THE TASK:
Among the entries below, find the lines that hold the word "column" and report them.

GIVEN DATA:
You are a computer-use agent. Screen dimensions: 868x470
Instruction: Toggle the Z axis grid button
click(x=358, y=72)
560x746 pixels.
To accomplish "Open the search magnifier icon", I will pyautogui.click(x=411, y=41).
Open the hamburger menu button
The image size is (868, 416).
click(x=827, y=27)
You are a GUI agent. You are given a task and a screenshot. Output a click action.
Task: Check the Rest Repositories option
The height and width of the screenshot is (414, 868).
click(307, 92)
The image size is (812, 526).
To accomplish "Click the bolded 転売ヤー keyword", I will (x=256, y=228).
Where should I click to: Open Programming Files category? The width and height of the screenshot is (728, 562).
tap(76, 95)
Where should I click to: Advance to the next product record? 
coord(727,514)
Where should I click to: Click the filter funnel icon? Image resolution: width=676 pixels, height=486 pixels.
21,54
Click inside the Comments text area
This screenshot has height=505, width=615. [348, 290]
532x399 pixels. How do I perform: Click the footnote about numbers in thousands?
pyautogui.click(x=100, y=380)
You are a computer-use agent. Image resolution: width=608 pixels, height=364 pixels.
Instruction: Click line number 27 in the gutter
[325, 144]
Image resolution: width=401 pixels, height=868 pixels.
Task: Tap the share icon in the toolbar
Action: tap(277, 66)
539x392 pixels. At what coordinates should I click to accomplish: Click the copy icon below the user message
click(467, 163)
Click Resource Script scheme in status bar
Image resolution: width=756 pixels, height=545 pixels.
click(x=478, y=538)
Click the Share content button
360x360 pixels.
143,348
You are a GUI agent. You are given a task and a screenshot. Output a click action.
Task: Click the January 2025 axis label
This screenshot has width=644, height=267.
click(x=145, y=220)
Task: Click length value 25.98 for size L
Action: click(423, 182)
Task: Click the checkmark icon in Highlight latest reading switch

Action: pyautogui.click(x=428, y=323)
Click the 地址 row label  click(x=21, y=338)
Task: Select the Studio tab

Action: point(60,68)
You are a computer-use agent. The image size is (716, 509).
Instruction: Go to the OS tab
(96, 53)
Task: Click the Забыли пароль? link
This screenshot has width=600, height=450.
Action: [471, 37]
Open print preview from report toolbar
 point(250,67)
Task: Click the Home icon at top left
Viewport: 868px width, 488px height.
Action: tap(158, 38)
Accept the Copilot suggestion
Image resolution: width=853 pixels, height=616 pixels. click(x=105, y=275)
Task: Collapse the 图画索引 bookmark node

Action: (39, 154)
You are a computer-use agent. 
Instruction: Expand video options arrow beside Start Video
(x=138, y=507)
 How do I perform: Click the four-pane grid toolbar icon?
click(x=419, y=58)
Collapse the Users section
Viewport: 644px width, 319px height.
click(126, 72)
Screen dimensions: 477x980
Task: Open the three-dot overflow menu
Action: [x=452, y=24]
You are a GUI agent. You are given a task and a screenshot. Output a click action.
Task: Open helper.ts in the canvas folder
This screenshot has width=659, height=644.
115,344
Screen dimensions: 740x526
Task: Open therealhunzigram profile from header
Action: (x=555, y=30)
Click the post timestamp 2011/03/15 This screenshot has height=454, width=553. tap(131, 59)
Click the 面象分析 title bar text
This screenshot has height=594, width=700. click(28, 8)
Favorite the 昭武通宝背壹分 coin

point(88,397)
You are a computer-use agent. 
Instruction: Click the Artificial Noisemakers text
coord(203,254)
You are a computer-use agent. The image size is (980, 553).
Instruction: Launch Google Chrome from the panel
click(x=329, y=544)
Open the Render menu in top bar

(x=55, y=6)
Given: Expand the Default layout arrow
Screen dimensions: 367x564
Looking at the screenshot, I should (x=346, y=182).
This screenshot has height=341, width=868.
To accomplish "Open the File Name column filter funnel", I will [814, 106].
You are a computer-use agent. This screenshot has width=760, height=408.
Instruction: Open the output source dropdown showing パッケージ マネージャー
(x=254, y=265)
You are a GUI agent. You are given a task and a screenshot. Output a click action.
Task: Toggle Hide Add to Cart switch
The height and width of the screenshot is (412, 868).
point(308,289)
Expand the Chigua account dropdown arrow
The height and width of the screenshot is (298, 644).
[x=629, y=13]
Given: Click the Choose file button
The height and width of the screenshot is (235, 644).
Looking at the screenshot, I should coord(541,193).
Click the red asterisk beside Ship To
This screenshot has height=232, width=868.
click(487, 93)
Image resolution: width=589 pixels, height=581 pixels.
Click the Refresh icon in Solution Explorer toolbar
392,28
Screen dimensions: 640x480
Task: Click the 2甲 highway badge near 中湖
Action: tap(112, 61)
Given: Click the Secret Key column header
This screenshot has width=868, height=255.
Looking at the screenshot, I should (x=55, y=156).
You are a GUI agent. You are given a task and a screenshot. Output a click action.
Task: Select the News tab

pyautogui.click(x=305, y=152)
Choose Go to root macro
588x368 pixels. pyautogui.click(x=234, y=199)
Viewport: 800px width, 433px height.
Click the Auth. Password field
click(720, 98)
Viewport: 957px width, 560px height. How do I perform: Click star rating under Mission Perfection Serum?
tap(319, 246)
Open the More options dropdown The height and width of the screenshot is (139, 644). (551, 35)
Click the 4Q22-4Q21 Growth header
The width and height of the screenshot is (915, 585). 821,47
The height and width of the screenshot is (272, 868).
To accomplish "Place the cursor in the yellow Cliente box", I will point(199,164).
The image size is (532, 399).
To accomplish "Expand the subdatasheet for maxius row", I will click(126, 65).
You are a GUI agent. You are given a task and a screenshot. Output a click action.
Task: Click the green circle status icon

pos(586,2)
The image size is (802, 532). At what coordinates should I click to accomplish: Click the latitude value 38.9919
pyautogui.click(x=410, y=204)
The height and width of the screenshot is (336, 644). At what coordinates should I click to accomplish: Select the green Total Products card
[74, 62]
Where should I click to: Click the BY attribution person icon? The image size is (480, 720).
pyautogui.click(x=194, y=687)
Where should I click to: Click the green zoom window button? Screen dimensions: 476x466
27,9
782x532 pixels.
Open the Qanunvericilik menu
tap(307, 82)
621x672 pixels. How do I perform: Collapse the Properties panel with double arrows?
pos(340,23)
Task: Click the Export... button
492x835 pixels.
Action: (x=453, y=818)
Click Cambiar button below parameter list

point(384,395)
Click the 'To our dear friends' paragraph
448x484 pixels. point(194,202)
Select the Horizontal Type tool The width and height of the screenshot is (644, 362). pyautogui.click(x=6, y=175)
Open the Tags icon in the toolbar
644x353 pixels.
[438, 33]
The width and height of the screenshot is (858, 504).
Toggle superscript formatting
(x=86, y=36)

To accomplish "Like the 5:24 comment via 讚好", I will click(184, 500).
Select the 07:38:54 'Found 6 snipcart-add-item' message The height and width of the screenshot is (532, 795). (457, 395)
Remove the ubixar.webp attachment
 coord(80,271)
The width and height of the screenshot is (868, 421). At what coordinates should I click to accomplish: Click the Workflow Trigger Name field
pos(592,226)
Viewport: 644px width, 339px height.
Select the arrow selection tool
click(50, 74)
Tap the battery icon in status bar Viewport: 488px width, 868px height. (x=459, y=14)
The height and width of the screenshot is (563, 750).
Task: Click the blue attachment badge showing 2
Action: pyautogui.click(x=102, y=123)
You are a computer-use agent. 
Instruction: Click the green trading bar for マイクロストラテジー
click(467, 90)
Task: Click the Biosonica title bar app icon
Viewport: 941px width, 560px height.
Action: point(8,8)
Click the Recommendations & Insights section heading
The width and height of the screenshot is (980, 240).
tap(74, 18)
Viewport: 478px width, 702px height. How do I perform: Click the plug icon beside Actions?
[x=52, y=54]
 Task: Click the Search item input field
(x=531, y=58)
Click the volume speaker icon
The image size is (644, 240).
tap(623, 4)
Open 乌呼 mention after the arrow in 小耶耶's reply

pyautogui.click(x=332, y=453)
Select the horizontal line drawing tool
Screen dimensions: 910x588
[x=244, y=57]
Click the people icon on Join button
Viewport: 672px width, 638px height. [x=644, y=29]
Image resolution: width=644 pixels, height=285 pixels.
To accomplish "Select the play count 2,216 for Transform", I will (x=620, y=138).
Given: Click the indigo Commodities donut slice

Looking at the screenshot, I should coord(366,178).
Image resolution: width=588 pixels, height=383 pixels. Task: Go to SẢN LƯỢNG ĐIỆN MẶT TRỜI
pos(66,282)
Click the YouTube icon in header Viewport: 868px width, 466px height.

RESPONSE AREA:
To accomplish "Open the File Name column filter funnel", I will [814, 106].
Given: Click the Secret Key column header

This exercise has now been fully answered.